One can see how self-ordering kiosks appeal to cautious guests, along with those who will use them but take their order to-go.
Types of Kiosks
Anecdotal evidence suggests there are three types or styles of kiosks that are most prevalent: terminals, tablets and tabletop systems.
Ease of function and integration has made tablet-based systems popular.
Some operators choose to mount their tablet-based kiosks on countertops, some create ordering locations with tablets affixed to stands.
There are also kiosk terminals that are similar in size to ATMs, not based on tablets, and Windows-based.
Similar to how it’s important for operators to consider their guests and comfort levels with new (or newer) tech, consideration must be paid to ADA compliance when choosing kiosks.
No guest should feel alienated, excluded, forgotten about, or valued less than other guests. Counter- and table-top ordering devices should be easily accessible by all guests, as should tablet-based systems mounted to free-standing pedestals.
Operators who choose larger ordering terminals must appraise such systems on their ADA compliance. Last week, the Kiosk Manufacturers Association posted a 14-point ADA compliance checklist that end users can use to assess whatever kiosk is under consideration.
One can read through the checklist in its entirety here, which includes such considerations as:
- Depth, clearance, maneuvering and protruding objects.
- Assistive considerations like Braille and tactile guidance.
- Assistive technologies such as speech-output enabled display screens.

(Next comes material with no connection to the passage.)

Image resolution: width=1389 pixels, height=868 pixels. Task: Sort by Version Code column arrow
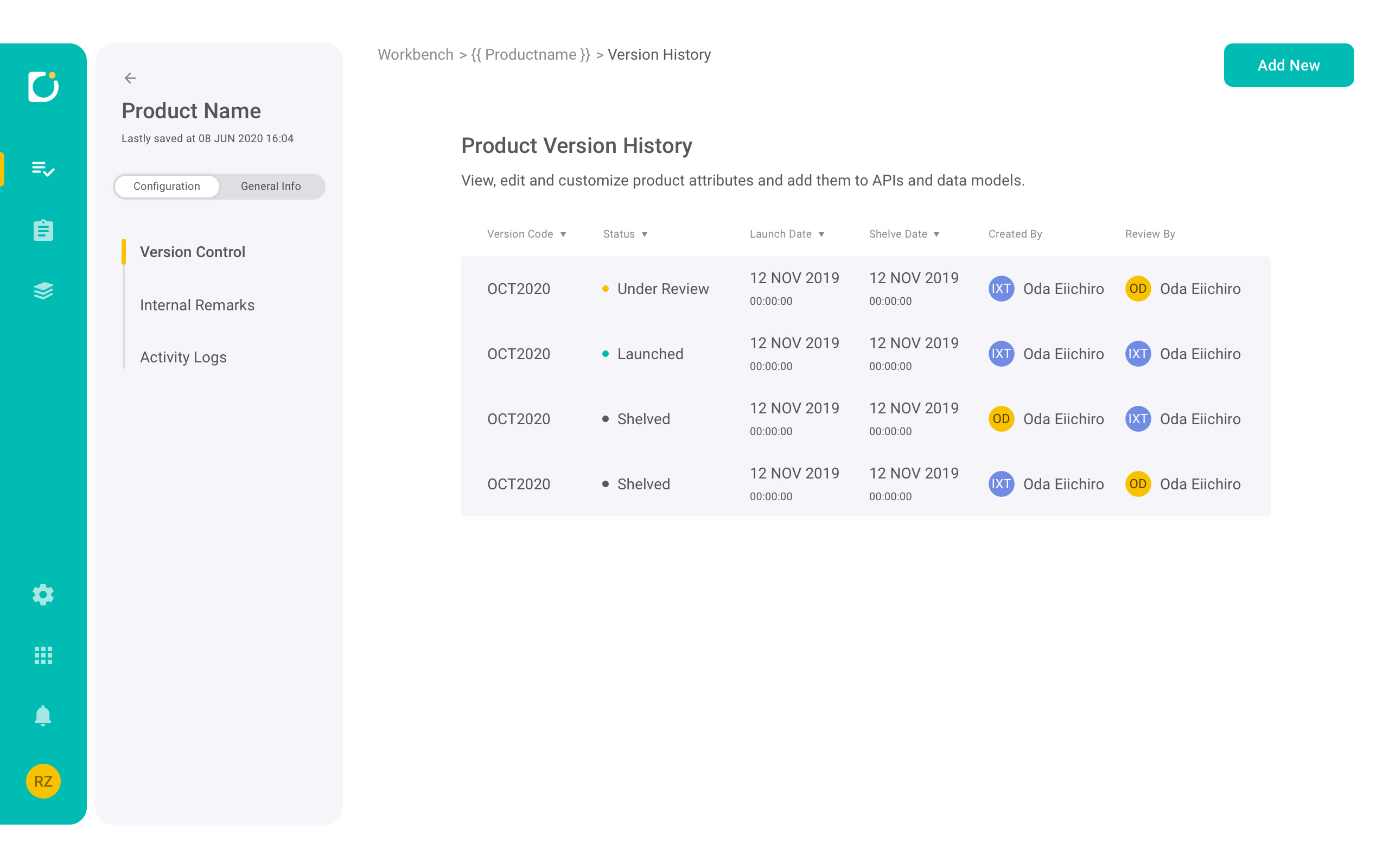click(563, 234)
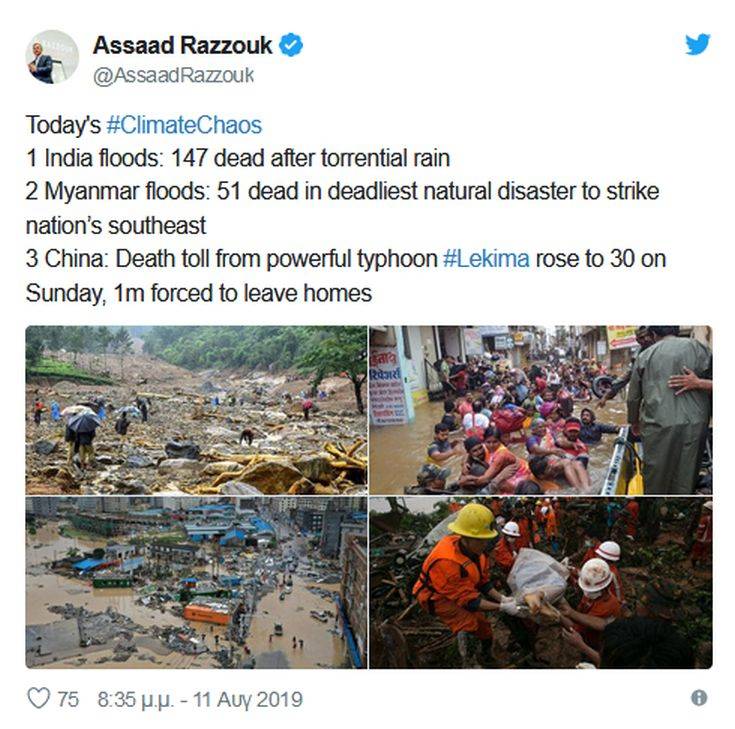Click the word Today's in tweet

pyautogui.click(x=63, y=125)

- The Big Seven: Captions, contrast, audio, focus, target size, errors and labels
Self-ordering tech and kiosks will continue to evolve and become part of everyday operations for several foodservice business categories. While they may not become commonplace in the fine-dining space, they’re likely to dominate QSRs and fast-casual, and gain more traction in casual and family dining.
Not every restaurant, bar or hotel will benefit from this self-ordering kiosks. Operators who want to implement this tech must consider initial investment, POS integration, hardware, guest comfort, and ADA compliance.